------ DATA TO PROCESS

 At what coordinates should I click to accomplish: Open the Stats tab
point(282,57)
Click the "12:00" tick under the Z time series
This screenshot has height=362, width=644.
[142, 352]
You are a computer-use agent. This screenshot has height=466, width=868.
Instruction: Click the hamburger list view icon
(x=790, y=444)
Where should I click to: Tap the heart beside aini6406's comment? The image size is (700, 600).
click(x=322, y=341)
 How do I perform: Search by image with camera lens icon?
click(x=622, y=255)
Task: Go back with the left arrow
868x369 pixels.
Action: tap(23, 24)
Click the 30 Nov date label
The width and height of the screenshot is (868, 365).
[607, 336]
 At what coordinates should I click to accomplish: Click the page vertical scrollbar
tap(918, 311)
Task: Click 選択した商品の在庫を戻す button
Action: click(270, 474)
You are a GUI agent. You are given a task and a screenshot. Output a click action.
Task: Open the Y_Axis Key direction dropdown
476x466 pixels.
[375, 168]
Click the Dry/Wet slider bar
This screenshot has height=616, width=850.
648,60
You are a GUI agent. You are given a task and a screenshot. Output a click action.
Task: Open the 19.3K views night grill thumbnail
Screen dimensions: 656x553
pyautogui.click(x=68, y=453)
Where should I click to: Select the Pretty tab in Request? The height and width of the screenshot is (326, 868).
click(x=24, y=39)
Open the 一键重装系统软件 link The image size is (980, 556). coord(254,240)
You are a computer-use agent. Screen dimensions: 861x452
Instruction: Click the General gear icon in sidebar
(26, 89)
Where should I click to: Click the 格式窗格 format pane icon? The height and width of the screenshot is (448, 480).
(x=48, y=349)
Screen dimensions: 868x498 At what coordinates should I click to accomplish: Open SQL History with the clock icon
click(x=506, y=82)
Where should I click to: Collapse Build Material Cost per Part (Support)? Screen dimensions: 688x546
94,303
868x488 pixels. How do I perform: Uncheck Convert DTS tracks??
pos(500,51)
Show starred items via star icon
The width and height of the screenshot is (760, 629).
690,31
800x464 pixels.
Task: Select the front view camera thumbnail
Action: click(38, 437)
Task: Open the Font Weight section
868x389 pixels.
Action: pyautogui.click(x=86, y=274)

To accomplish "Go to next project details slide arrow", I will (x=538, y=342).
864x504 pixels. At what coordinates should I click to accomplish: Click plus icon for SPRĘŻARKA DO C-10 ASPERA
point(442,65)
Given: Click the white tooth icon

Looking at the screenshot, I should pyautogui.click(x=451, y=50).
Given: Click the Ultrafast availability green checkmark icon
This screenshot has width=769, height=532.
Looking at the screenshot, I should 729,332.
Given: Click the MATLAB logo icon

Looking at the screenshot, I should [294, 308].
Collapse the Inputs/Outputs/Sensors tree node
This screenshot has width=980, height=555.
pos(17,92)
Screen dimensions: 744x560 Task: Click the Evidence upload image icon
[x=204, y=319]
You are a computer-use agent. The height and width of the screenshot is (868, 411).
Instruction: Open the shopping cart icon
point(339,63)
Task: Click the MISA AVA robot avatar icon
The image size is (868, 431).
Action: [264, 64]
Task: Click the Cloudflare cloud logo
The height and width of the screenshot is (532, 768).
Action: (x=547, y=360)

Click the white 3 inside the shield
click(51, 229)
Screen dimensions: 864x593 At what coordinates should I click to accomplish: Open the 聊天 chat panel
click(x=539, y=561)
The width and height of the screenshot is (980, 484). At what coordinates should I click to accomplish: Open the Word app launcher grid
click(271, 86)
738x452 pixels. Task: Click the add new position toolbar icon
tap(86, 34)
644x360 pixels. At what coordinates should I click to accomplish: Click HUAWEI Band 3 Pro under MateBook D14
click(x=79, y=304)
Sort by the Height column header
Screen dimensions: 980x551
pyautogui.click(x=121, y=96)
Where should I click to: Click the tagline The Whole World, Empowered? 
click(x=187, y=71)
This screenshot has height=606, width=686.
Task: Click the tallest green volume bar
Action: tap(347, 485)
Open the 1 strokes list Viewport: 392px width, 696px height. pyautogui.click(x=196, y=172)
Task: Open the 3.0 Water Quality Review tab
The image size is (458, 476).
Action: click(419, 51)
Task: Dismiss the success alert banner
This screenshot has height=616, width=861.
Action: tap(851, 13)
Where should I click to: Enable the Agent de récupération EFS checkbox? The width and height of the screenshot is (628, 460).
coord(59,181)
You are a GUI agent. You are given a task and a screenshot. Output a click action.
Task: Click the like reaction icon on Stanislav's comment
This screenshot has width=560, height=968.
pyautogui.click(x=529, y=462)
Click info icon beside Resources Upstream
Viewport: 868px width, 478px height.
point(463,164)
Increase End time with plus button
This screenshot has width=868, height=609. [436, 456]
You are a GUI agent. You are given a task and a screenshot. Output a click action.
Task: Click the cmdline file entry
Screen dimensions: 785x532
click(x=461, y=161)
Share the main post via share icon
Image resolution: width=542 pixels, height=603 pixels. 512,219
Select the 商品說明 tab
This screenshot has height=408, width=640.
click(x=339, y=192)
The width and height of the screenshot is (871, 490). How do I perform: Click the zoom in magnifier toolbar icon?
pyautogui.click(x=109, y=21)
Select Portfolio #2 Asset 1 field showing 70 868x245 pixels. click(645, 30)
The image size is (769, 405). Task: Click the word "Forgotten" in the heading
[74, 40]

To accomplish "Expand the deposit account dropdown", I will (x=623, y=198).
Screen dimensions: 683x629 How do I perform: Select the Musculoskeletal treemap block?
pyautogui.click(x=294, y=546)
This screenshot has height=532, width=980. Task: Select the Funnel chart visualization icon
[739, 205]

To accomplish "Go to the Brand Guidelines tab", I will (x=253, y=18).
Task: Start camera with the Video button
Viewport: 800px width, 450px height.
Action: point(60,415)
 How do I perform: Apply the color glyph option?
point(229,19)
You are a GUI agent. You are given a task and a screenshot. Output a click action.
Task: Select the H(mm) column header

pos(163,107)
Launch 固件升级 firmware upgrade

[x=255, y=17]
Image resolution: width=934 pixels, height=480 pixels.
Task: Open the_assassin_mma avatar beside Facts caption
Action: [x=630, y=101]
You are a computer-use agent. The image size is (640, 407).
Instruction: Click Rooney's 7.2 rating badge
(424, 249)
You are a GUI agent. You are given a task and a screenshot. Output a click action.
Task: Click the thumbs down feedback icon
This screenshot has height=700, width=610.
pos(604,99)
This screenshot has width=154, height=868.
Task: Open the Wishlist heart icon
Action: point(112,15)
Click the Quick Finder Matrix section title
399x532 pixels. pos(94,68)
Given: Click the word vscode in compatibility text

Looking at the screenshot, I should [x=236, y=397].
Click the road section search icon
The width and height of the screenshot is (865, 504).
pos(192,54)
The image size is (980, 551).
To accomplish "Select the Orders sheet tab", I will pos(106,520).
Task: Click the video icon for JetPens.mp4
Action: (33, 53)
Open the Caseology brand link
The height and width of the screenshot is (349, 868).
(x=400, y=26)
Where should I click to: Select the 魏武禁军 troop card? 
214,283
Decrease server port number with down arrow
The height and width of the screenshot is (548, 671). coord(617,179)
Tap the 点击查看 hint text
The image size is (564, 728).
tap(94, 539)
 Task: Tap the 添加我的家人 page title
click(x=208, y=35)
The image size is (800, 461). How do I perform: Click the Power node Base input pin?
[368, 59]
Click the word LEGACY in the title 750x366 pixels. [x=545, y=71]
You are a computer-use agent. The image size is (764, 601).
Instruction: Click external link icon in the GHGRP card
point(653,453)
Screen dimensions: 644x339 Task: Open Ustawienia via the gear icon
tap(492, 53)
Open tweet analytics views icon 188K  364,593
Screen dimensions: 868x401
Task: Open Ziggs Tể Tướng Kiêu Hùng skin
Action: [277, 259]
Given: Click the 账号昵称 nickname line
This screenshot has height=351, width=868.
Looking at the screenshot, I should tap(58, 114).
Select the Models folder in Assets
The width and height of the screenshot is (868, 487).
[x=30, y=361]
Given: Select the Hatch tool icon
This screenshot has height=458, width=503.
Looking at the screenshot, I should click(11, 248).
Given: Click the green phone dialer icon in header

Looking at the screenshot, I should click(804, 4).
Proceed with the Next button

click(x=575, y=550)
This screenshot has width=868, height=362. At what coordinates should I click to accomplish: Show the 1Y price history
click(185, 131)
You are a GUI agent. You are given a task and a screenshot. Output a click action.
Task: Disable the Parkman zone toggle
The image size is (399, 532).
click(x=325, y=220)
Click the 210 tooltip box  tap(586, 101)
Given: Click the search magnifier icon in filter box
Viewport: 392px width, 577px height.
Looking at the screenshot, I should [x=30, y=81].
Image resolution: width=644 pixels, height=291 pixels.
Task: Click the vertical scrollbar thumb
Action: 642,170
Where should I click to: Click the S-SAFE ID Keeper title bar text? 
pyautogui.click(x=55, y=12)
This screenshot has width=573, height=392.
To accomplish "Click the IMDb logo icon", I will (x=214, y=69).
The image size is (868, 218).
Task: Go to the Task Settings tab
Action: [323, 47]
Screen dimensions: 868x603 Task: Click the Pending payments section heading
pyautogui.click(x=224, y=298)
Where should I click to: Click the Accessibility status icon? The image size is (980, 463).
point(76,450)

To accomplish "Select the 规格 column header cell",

------------

- _INSTRUCTIONS TO FOLLOW_: Once you find the line with "868x389 pixels." in the entries above, output it and each line after it up to and including the line with "Task: Open the 3.0 Water Quality Review tab", and nothing else.

- _WRITTEN SOLUTION_:
868x389 pixels.
Action: pyautogui.click(x=86, y=274)

To accomplish "Go to next project details slide arrow", I will (x=538, y=342).
864x504 pixels. At what coordinates should I click to accomplish: Click plus icon for SPRĘŻARKA DO C-10 ASPERA
point(442,65)
Given: Click the white tooth icon

Looking at the screenshot, I should pyautogui.click(x=451, y=50).
Given: Click the Ultrafast availability green checkmark icon
This screenshot has width=769, height=532.
Looking at the screenshot, I should 729,332.
Given: Click the MATLAB logo icon

Looking at the screenshot, I should [294, 308].
Collapse the Inputs/Outputs/Sensors tree node
This screenshot has width=980, height=555.
pos(17,92)
Screen dimensions: 744x560 Task: Click the Evidence upload image icon
[x=204, y=319]
You are a computer-use agent. The height and width of the screenshot is (868, 411).
Instruction: Open the shopping cart icon
point(339,63)
Task: Click the MISA AVA robot avatar icon
The image size is (868, 431).
Action: [264, 64]
Task: Click the Cloudflare cloud logo
The height and width of the screenshot is (532, 768).
Action: (x=547, y=360)

Click the white 3 inside the shield
click(51, 229)
Screen dimensions: 864x593 At what coordinates should I click to accomplish: Open the 聊天 chat panel
click(x=539, y=561)
The width and height of the screenshot is (980, 484). At what coordinates should I click to accomplish: Open the Word app launcher grid
click(271, 86)
738x452 pixels. Task: Click the add new position toolbar icon
tap(86, 34)
644x360 pixels. At what coordinates should I click to accomplish: Click HUAWEI Band 3 Pro under MateBook D14
click(x=79, y=304)
Sort by the Height column header
Screen dimensions: 980x551
pyautogui.click(x=121, y=96)
Where should I click to: Click the tagline The Whole World, Empowered? 
click(x=187, y=71)
This screenshot has height=606, width=686.
Task: Click the tallest green volume bar
Action: tap(347, 485)
Open the 1 strokes list Viewport: 392px width, 696px height. pyautogui.click(x=196, y=172)
Task: Open the 3.0 Water Quality Review tab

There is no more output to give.